**REQUIREMENT**. Write out again, exactly, the lines below starting at the one with "The height and width of the screenshot is (662, 877)." and ending at the one with "Select the HAWEEL".

(Collected data entries)
*** Begin section ***

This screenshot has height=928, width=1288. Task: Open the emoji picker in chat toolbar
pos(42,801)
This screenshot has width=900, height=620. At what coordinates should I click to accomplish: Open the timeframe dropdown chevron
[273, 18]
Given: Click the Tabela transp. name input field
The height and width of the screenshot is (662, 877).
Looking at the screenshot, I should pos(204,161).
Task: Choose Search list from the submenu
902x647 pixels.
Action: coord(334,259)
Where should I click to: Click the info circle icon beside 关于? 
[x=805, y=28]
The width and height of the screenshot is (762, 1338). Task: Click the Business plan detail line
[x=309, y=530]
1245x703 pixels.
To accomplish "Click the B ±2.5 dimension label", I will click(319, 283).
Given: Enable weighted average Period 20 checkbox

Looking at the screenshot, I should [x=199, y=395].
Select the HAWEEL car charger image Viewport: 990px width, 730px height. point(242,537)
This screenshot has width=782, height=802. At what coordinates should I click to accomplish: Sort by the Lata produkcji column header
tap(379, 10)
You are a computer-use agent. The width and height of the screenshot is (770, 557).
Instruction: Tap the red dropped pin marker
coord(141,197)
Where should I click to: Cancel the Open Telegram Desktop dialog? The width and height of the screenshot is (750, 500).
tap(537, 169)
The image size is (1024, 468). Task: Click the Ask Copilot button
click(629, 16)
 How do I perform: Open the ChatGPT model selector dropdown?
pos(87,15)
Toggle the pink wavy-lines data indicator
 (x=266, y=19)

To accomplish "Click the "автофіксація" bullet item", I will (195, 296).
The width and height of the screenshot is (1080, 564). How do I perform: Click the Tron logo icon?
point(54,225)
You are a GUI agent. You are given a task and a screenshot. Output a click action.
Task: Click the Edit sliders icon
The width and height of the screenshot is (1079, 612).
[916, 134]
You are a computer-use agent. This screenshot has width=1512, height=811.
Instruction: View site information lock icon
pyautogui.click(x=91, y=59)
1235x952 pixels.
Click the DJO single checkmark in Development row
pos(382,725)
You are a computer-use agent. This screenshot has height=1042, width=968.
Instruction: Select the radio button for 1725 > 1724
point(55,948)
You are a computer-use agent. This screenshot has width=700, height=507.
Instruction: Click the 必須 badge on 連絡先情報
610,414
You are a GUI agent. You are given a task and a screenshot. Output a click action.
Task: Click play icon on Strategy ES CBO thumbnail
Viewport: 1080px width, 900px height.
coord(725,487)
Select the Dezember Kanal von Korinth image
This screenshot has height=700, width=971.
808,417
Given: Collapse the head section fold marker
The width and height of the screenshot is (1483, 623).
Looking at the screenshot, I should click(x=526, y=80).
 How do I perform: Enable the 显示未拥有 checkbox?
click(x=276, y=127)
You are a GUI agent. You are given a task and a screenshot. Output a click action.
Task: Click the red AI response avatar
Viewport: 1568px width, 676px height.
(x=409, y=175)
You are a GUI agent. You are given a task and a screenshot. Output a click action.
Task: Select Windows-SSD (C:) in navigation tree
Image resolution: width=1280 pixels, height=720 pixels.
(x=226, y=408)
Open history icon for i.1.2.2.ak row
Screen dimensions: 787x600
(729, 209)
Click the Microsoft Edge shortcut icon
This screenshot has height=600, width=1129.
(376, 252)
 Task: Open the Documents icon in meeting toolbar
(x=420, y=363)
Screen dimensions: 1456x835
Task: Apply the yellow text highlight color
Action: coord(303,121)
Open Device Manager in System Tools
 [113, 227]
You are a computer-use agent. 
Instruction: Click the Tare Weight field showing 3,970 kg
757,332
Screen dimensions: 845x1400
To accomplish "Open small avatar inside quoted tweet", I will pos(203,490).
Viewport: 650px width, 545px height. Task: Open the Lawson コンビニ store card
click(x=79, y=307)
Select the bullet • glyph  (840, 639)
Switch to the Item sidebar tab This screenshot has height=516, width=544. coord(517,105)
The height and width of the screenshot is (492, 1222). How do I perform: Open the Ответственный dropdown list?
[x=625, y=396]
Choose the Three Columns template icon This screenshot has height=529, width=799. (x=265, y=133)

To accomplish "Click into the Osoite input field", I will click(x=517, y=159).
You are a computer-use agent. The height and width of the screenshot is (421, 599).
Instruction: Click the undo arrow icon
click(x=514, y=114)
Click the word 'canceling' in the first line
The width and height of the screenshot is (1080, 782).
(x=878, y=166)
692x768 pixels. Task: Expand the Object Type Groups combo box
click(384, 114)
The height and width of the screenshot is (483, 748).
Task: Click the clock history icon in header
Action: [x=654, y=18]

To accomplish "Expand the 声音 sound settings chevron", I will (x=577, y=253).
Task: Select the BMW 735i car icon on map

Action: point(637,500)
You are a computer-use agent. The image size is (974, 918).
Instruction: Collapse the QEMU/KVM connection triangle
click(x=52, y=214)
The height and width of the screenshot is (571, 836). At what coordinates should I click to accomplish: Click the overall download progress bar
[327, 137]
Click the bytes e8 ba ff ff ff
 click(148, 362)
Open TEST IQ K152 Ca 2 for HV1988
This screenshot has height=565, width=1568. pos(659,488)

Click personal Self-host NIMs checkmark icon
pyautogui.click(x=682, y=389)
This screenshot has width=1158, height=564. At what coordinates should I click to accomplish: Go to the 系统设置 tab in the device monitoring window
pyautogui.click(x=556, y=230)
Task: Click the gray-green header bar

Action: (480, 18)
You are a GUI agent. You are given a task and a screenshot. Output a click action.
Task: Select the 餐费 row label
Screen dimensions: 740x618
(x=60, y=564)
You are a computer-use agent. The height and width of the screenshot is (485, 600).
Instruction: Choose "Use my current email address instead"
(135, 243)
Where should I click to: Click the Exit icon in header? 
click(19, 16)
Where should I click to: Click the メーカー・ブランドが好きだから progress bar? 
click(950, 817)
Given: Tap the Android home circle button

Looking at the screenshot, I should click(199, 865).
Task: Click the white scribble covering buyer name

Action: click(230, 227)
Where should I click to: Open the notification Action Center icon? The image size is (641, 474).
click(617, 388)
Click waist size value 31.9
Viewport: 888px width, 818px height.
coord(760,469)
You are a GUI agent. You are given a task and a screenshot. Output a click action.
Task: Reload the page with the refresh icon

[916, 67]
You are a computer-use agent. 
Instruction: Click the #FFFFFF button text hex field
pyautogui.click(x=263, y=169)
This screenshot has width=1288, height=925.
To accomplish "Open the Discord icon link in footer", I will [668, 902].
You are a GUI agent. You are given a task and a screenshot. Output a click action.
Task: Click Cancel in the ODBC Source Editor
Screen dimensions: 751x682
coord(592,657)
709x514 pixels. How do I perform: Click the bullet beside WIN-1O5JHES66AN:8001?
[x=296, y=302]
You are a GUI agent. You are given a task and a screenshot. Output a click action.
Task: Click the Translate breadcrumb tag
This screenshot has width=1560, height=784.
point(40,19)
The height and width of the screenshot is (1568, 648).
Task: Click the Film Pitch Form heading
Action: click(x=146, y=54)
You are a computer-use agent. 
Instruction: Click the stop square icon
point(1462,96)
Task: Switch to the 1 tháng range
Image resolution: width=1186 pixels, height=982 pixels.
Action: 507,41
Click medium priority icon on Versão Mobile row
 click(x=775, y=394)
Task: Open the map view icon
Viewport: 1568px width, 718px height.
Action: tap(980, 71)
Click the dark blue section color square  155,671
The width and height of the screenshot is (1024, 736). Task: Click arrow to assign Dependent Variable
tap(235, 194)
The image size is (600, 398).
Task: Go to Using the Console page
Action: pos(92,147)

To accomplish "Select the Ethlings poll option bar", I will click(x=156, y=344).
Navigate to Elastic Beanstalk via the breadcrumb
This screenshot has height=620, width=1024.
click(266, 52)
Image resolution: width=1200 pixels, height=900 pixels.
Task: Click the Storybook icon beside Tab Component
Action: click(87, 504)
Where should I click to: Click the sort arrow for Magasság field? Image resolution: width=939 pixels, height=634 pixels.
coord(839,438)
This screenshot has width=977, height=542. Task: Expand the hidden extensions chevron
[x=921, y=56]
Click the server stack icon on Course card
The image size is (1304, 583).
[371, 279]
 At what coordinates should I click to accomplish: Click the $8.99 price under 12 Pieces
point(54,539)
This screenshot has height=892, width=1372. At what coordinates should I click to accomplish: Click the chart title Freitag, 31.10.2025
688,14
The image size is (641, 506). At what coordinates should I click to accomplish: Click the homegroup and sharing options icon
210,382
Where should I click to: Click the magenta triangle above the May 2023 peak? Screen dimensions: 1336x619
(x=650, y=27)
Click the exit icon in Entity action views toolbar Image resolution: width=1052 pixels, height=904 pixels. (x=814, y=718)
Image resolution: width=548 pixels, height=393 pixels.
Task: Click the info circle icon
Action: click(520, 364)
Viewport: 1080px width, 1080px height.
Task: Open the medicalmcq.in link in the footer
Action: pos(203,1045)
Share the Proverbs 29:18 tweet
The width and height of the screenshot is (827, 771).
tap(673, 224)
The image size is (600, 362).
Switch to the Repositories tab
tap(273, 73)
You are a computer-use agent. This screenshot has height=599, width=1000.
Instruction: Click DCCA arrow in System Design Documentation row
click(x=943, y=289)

*** End section ***

**RESULT OF THIS TASK**.
The height and width of the screenshot is (662, 877).
Looking at the screenshot, I should pos(204,161).
Task: Choose Search list from the submenu
902x647 pixels.
Action: coord(334,259)
Where should I click to: Click the info circle icon beside 关于? 
[x=805, y=28]
The width and height of the screenshot is (762, 1338). Task: Click the Business plan detail line
[x=309, y=530]
1245x703 pixels.
To accomplish "Click the B ±2.5 dimension label", I will click(319, 283).
Given: Enable weighted average Period 20 checkbox

Looking at the screenshot, I should [x=199, y=395].
Select the HAWEEL car charger image Viewport: 990px width, 730px height. point(242,537)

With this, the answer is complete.